### SUPPLIED PASSAGE
▼▼▼
Many places in space are too far away to learn about them by sending spacecraft there. So they cannot be examined directly but instead, we can learn about them by analyzing their emitted light.
Due to quantum mechanics, each molecule has a set of characteristic transition lines that uniquely identify it. When these transition lines are found in the emitted spectrum, we can be sure that the respective molecule appears in the observed object.
However, to identify molecules in space, we first have to understand their characteristic patterns in the laboratory. We do so by measuring the rotational spectrum of the molecules in our experiment and then fitting quantum mechanical models to them. These models can then be used by astronomers to identify the molecules in space and also to infer the physical conditions of the corresponding regions in space. For example, the temperature can be deduced from intensity relations, the pressure from the lineshape, and the molecule’s abundance can be inferred from its intensity.
▲▲▲
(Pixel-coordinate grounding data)
▼▼▼
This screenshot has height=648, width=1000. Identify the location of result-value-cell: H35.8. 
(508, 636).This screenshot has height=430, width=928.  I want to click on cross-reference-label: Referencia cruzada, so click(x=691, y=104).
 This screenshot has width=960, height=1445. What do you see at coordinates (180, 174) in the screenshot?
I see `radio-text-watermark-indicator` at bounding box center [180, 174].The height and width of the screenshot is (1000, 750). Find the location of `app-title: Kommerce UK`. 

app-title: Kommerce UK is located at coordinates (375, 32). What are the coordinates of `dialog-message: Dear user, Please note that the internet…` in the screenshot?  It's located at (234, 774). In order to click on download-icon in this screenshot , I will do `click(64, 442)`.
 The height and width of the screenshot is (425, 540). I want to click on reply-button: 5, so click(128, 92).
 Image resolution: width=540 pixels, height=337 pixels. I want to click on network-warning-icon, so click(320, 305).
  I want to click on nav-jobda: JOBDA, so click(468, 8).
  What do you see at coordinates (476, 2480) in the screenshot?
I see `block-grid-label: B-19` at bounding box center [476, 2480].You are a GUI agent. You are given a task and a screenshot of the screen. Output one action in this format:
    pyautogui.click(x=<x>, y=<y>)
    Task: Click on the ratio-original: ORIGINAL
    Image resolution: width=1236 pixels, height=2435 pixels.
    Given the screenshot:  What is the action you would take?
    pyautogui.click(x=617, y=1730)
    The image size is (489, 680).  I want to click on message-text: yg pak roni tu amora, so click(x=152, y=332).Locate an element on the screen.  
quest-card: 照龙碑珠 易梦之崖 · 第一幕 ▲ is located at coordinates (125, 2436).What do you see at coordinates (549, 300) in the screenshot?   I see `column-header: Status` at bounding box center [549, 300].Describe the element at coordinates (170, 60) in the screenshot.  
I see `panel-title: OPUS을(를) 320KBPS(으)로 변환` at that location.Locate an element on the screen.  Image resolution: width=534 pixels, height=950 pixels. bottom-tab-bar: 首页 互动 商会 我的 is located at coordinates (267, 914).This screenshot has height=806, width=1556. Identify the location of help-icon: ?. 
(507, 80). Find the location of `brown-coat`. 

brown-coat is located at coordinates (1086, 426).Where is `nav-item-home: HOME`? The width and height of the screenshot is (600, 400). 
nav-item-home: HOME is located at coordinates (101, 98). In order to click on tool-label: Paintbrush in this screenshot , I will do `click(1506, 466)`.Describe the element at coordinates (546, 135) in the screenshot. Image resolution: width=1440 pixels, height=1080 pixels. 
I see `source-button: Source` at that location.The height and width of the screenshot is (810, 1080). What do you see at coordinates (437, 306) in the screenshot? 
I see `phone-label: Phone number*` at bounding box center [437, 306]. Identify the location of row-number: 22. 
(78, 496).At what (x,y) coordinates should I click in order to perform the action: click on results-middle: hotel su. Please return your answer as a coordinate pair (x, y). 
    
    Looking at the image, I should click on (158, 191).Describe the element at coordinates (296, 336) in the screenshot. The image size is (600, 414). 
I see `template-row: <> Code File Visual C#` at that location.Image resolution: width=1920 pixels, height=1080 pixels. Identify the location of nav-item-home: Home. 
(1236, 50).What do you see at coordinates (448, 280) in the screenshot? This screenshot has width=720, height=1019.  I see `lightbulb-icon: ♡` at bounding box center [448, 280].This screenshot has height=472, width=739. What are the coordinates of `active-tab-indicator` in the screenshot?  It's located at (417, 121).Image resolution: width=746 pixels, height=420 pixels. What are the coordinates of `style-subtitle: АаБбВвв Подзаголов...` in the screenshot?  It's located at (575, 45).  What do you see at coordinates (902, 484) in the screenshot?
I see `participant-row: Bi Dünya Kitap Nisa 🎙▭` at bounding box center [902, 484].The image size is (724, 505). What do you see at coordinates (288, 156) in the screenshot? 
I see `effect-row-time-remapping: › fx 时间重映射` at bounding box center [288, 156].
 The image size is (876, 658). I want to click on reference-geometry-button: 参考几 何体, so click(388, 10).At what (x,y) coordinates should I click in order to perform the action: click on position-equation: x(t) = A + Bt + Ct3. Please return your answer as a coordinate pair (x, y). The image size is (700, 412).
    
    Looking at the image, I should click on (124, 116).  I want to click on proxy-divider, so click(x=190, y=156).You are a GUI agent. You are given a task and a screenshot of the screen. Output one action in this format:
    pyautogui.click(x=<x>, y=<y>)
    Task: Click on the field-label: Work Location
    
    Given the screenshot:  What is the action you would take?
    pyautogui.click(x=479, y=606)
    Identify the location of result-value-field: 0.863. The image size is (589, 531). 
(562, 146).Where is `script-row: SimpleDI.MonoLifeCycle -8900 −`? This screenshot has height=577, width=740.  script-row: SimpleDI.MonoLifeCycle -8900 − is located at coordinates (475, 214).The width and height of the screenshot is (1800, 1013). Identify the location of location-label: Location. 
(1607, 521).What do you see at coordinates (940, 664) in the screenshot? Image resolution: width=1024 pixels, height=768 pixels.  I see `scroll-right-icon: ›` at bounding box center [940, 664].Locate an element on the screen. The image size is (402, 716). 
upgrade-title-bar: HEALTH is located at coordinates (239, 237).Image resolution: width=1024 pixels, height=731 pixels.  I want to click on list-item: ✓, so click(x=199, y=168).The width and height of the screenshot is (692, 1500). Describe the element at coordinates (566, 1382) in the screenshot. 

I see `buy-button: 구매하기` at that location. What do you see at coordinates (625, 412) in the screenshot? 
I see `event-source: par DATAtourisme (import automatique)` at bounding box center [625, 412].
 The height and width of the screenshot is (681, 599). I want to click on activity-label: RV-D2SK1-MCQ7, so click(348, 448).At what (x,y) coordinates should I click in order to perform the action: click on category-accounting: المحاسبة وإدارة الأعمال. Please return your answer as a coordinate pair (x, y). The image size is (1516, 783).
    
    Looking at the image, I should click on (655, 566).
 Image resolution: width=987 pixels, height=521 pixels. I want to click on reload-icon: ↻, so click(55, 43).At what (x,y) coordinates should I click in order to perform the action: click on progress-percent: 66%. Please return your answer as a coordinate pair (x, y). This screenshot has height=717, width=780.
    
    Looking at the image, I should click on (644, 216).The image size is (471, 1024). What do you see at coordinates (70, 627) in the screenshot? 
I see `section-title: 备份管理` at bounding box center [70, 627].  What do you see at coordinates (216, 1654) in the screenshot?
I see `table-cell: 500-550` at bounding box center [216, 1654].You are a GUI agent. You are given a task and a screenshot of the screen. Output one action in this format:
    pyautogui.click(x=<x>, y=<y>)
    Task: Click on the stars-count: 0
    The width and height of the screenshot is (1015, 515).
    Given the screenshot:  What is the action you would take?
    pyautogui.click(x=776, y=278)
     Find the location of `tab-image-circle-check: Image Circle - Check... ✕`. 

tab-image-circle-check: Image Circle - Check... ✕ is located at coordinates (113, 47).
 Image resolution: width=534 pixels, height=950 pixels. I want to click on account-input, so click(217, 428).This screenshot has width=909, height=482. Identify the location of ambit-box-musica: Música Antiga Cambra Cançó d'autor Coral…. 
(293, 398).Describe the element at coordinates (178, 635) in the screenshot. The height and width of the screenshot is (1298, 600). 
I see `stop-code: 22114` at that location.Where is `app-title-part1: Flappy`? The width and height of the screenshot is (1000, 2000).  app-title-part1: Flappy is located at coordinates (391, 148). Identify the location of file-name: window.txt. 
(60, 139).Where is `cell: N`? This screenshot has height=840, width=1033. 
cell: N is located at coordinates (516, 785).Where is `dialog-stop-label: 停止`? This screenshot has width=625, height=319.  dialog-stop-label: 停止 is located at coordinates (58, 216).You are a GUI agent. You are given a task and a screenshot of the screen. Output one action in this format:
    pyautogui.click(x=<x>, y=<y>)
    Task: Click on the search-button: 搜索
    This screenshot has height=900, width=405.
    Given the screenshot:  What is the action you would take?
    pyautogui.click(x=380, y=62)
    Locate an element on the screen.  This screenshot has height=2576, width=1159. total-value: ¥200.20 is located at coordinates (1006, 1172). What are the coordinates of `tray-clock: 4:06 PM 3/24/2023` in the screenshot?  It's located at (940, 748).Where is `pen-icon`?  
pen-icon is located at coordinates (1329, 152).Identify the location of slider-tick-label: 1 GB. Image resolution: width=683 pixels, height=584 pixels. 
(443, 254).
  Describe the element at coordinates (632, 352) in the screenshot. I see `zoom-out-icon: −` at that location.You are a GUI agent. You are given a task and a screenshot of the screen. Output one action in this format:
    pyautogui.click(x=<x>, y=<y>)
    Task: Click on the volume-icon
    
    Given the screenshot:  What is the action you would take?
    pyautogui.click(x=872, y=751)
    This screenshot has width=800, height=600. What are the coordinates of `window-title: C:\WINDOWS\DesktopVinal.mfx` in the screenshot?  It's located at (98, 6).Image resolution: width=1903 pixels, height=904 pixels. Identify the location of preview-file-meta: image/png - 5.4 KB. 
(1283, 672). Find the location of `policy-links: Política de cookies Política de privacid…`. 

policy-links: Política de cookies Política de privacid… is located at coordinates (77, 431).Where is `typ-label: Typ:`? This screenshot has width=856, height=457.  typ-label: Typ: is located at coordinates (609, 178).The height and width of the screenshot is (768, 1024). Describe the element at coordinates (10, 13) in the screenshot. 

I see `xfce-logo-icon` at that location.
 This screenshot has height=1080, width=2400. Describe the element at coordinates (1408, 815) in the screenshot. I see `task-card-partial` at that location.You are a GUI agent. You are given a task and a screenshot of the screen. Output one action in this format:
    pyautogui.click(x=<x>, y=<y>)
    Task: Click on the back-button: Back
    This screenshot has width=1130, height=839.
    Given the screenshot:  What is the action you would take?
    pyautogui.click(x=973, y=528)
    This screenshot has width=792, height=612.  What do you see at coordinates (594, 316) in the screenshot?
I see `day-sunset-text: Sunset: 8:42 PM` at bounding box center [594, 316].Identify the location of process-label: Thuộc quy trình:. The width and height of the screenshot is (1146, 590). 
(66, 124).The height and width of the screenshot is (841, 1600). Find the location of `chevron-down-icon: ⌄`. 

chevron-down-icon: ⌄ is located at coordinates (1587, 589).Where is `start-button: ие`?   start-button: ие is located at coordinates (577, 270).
▲▲▲
### TASK TO COMPLETE
Pick up the passage on identifying molecules in space after its final sentence and carry it forward. The entries have nothing to do with the passage on identifying molecules in space.

### RESULT
Here, we measured the pure rotational spectrum of phosphabutyne (C2H5CP) for the first time and analyzed its vibrational ground state as well as its three singly 13C-substituted isotopologues. This will allow astronomers to search for phosphabutyne in space and determine the prevailing conditions of the corresponding regions. The figure shows a section of the measured broadband spectrum on top, highlighting the pattern repeating with the total angular momentum quantum number J, while the zoom-in on the bottom highlights the very good agreement between the calculated and measured spectrum, especially when applying a small shift of 126 MHz.
This work was performed in collaboration with Jean-Claude Guillemin (University Rennes) and Michael E. Harding (KIT).